Imagine you’re training for a half marathon. You’re halfway through a training run and suddenly find yourself landing hard on the ground and grab your thigh in agonizing pain. You follow up with your orthopedic doctor and learn you’ve suffered a grade 2 muscle strain on your hamstring. She’s recommended you hold off on running until further notice and refers you to physical therapy. At your initial evaluation with your PT, she explains: what a grade 2 muscle tear is, what average healing times are like, how you will need to modify your activities to support your healing, and how you will be working through a specific return-to-run protocol together over the next 12-16 weeks to get you back on track. This is the golden standard.
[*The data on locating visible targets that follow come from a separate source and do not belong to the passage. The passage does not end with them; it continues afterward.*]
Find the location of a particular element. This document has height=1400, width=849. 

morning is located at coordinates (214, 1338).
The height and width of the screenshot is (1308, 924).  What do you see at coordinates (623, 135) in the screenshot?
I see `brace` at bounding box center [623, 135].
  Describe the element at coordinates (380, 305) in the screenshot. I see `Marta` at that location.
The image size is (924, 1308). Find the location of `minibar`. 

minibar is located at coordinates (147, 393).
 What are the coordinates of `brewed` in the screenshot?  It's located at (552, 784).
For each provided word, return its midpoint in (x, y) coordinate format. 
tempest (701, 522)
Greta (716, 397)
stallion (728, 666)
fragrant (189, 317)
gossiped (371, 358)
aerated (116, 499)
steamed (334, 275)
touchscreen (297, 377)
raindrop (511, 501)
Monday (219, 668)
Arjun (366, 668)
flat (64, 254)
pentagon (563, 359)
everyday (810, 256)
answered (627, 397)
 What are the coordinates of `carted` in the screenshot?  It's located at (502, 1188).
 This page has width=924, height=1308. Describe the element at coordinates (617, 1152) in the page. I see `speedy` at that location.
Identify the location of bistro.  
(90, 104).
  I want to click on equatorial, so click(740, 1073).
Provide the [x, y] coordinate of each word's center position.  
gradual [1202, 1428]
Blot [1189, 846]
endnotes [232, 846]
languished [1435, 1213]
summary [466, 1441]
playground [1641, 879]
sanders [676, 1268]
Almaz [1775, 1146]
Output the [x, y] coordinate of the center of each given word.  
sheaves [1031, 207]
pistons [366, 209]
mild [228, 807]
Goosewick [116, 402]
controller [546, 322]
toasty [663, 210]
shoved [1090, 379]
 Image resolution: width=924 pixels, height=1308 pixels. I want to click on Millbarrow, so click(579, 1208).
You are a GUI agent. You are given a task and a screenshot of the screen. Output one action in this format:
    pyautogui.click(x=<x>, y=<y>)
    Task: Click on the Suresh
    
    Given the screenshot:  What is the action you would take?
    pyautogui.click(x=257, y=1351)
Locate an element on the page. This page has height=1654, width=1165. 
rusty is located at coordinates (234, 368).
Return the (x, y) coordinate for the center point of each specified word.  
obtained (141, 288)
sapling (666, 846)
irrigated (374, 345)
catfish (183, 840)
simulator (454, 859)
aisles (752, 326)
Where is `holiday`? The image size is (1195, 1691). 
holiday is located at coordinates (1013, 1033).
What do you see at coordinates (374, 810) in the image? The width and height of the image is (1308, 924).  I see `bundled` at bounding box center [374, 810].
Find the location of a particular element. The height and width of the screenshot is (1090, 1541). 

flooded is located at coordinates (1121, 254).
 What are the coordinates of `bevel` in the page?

Now imagine you’ve just had a baby, and suffered an equivalent grade 2 muscle tear on your pelvic floor during delivery (ps: this is about half of all mothers in the US). You received stitches and were told to “take it easy over the next few weeks”. BUT your pelvic floor doesn’t get to take a break from helping you control bowel/bladder function, nor does it get to “take it easy” from serving as the foundation of your core system. It LITERALLY supports you and your little during all the feeding, swaddling, rocking, carrying, picking up/setting down, you do all day long. Then fast forward to your 6 week postpartum check-up and you’re given the “all clear” to “ease back into exercise” all by yourself with ZERO guidance or support. This is the standard.
The pelvic floor is made up of the same skeletal muscle tissue as your hamstring. It needs the same healing time and deserves the same recovery support from a trained physical therapist to have a successful outcome. So many lingering pelvic floor issues are because women don’t get this kind of care early on.
Mom life requires A LOT of heavy lifting and your pelvic floor is a critical player on your core team that enables you to do ALL of those things successfully, and for the long haul. Mama, you deserve a pelvic floor PT on your team to help you feel strong again from the inside out.
ASK for a PFPT referral at your 6 week postpartum visit.